**Exercise goal:**
Exact copy required. Repeat the records, but keep the pictures out.

=== Input records ===

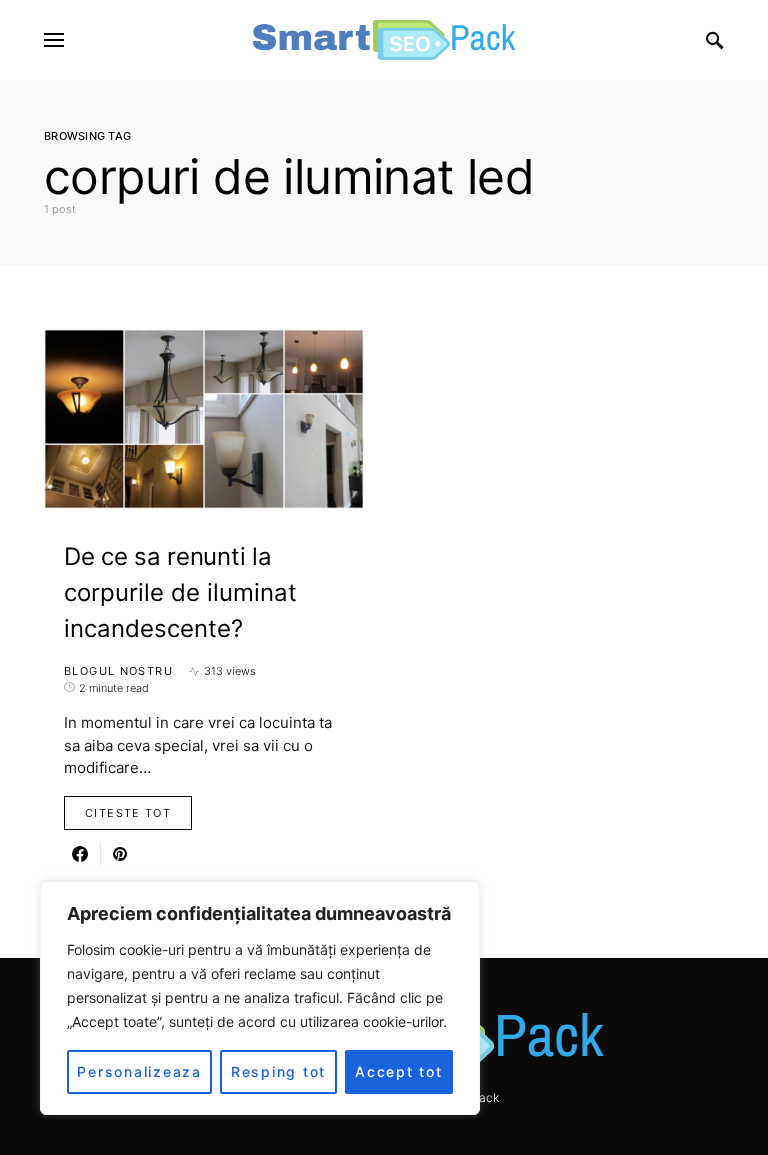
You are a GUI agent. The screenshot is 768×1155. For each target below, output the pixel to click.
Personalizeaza (139, 1071)
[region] (260, 998)
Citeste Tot (128, 813)
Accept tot (399, 1071)
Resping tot (278, 1071)
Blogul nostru (118, 671)
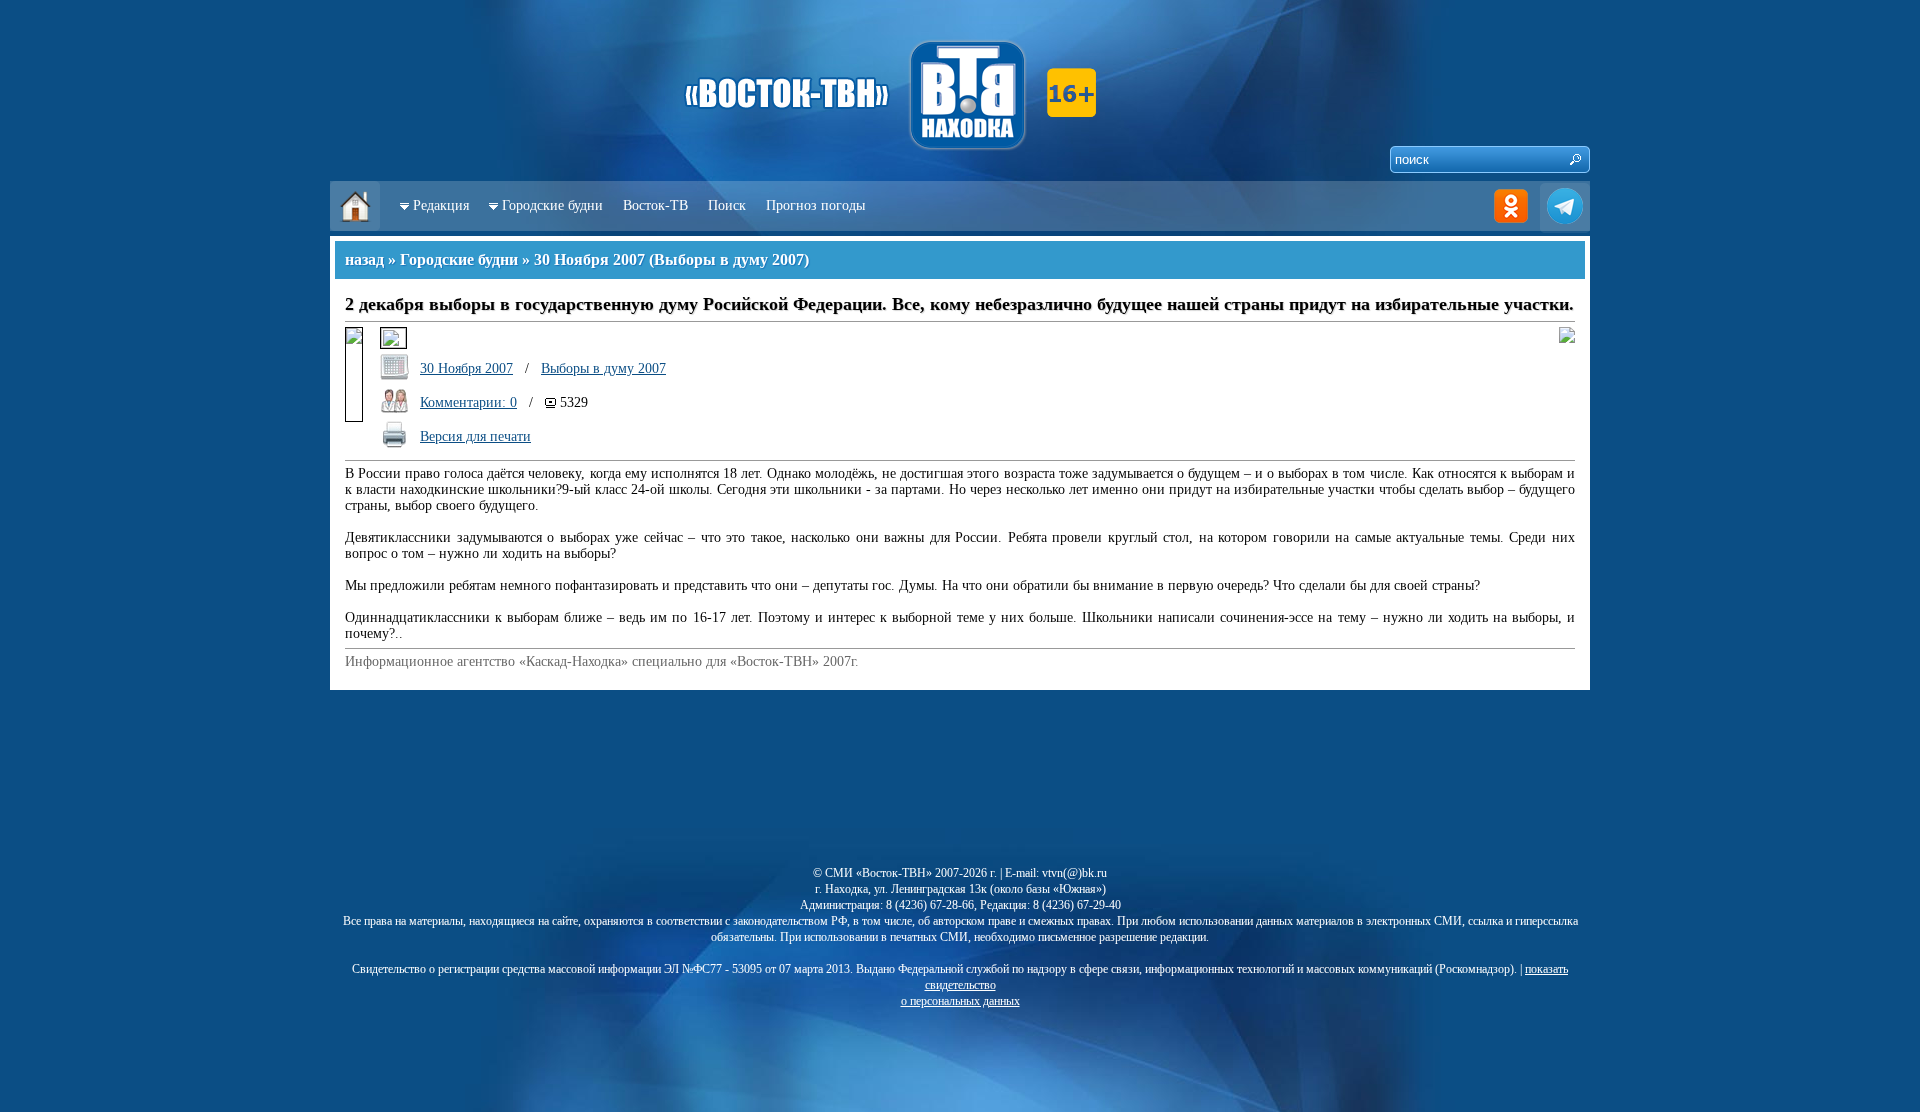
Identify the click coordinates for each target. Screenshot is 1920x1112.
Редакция (441, 205)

===

**Exercise response:**
You are a GUI agent. The screenshot is 768×1155. For each target below, output the pixel to click.
Personalizeaza (139, 1071)
[region] (260, 998)
Citeste Tot (128, 813)
Accept tot (399, 1071)
Resping tot (278, 1071)
Blogul nostru (118, 671)
Identify the click coordinates for each target. Screenshot is 1920x1112.
Редакция (441, 205)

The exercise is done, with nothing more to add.